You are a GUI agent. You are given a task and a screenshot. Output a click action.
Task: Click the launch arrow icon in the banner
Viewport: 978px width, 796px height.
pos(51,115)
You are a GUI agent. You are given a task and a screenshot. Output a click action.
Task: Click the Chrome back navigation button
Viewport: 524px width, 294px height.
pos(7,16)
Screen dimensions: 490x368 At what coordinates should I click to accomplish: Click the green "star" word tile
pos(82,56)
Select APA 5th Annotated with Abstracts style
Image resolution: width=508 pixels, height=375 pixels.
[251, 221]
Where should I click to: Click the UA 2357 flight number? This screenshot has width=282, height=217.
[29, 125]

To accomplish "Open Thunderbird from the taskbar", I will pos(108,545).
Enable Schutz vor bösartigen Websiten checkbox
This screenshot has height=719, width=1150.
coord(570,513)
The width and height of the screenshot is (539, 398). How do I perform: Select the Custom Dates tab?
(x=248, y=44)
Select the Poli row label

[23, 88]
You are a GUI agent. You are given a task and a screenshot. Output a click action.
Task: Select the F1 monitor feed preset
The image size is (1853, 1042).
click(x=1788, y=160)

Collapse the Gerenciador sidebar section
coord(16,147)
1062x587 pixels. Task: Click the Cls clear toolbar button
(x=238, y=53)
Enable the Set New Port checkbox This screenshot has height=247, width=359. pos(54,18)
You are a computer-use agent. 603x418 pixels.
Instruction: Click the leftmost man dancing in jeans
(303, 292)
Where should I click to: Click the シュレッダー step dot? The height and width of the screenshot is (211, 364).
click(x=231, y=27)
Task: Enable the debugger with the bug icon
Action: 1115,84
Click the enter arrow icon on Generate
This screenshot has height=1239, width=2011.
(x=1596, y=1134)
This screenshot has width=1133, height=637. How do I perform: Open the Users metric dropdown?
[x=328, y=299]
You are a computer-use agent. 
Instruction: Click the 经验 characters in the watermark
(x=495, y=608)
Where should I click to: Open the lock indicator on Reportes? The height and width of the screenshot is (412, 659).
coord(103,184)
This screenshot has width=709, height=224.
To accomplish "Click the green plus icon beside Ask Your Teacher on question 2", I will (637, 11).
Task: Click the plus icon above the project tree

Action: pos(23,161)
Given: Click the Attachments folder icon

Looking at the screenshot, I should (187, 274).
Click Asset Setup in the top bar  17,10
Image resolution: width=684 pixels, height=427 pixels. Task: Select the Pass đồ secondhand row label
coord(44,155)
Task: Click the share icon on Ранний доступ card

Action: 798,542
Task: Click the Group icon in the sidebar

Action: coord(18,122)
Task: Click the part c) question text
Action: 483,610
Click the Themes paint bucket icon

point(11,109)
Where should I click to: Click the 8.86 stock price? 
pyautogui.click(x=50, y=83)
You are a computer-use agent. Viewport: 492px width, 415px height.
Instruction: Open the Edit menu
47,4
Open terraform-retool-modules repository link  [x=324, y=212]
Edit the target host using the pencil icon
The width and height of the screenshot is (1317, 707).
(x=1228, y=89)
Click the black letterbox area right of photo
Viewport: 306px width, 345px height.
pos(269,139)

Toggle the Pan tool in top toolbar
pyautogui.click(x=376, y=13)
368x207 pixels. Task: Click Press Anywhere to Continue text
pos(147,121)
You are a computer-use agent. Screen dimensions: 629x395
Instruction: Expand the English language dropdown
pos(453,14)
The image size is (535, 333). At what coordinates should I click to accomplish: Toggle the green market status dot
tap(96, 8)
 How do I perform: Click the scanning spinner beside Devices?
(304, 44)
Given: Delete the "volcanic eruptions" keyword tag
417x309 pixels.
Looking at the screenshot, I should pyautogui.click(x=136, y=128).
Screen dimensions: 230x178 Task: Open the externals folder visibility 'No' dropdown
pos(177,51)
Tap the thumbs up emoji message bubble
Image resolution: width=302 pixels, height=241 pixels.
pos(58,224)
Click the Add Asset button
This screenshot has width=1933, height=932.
==============================
### PROBLEM
Arrange the lines of all the items above as a numbered list, omitting any blank lines.

### RESULT OF THIS EXERCISE
1. You are a GUI agent. You are given a task and a screenshot. Output a click action.
2. Task: Click the launch arrow icon in the banner
3. Viewport: 978px width, 796px height.
4. pos(51,115)
5. You are a GUI agent. You are given a task and a screenshot. Output a click action.
6. Task: Click the Chrome back navigation button
7. Viewport: 524px width, 294px height.
8. pos(7,16)
9. Screen dimensions: 490x368 At what coordinates should I click to accomplish: Click the green "star" word tile
10. pos(82,56)
11. Select APA 5th Annotated with Abstracts style
12. Image resolution: width=508 pixels, height=375 pixels.
13. [251, 221]
14. Where should I click to: Click the UA 2357 flight number? This screenshot has width=282, height=217.
15. [29, 125]
16. To accomplish "Open Thunderbird from the taskbar", I will pos(108,545).
17. Enable Schutz vor bösartigen Websiten checkbox
18. This screenshot has height=719, width=1150.
19. coord(570,513)
20. The width and height of the screenshot is (539, 398). How do I perform: Select the Custom Dates tab?
21. (x=248, y=44)
22. Select the Poli row label
23. [23, 88]
24. You are a GUI agent. You are given a task and a screenshot. Output a click action.
25. Task: Select the F1 monitor feed preset
26. The image size is (1853, 1042).
27. click(x=1788, y=160)
28. Collapse the Gerenciador sidebar section
29. coord(16,147)
30. 1062x587 pixels. Task: Click the Cls clear toolbar button
31. (x=238, y=53)
32. Enable the Set New Port checkbox This screenshot has height=247, width=359. pos(54,18)
33. You are a computer-use agent. 603x418 pixels.
34. Instruction: Click the leftmost man dancing in jeans
35. (303, 292)
36. Where should I click to: Click the シュレッダー step dot? The height and width of the screenshot is (211, 364).
37. click(x=231, y=27)
38. Task: Enable the debugger with the bug icon
39. Action: 1115,84
40. Click the enter arrow icon on Generate
41. This screenshot has height=1239, width=2011.
42. (x=1596, y=1134)
43. This screenshot has width=1133, height=637. How do I perform: Open the Users metric dropdown?
44. [x=328, y=299]
45. You are a computer-use agent. 
46. Instruction: Click the 经验 characters in the watermark
47. (x=495, y=608)
48. Where should I click to: Open the lock indicator on Reportes? The height and width of the screenshot is (412, 659).
49. coord(103,184)
50. This screenshot has width=709, height=224.
51. To accomplish "Click the green plus icon beside Ask Your Teacher on question 2", I will (637, 11).
52. Task: Click the plus icon above the project tree
53. Action: pos(23,161)
54. Given: Click the Attachments folder icon
55. Looking at the screenshot, I should (187, 274).
56. Click Asset Setup in the top bar  17,10
57. Image resolution: width=684 pixels, height=427 pixels. Task: Select the Pass đồ secondhand row label
58. coord(44,155)
59. Task: Click the share icon on Ранний доступ card
60. Action: 798,542
61. Task: Click the Group icon in the sidebar
62. Action: coord(18,122)
63. Task: Click the part c) question text
64. Action: 483,610
65. Click the Themes paint bucket icon
66. point(11,109)
67. Where should I click to: Click the 8.86 stock price? 
68. pyautogui.click(x=50, y=83)
69. You are a computer-use agent. Viewport: 492px width, 415px height.
70. Instruction: Open the Edit menu
71. 47,4
72. Open terraform-retool-modules repository link  [x=324, y=212]
73. Edit the target host using the pencil icon
74. The width and height of the screenshot is (1317, 707).
75. (x=1228, y=89)
76. Click the black letterbox area right of photo
77. Viewport: 306px width, 345px height.
78. pos(269,139)
79. Toggle the Pan tool in top toolbar
80. pyautogui.click(x=376, y=13)
81. 368x207 pixels. Task: Click Press Anywhere to Continue text
82. pos(147,121)
83. You are a computer-use agent. Screen dimensions: 629x395
84. Instruction: Expand the English language dropdown
85. pos(453,14)
86. The image size is (535, 333). At what coordinates should I click to accomplish: Toggle the green market status dot
87. tap(96, 8)
88.  How do I perform: Click the scanning spinner beside Devices?
89. (304, 44)
90. Given: Delete the "volcanic eruptions" keyword tag
91. 417x309 pixels.
92. Looking at the screenshot, I should pyautogui.click(x=136, y=128).
93. Screen dimensions: 230x178 Task: Open the externals folder visibility 'No' dropdown
94. pos(177,51)
95. Tap the thumbs up emoji message bubble
96. Image resolution: width=302 pixels, height=241 pixels.
97. pos(58,224)
98. Click the Add Asset button
99. This screenshot has width=1933, height=932.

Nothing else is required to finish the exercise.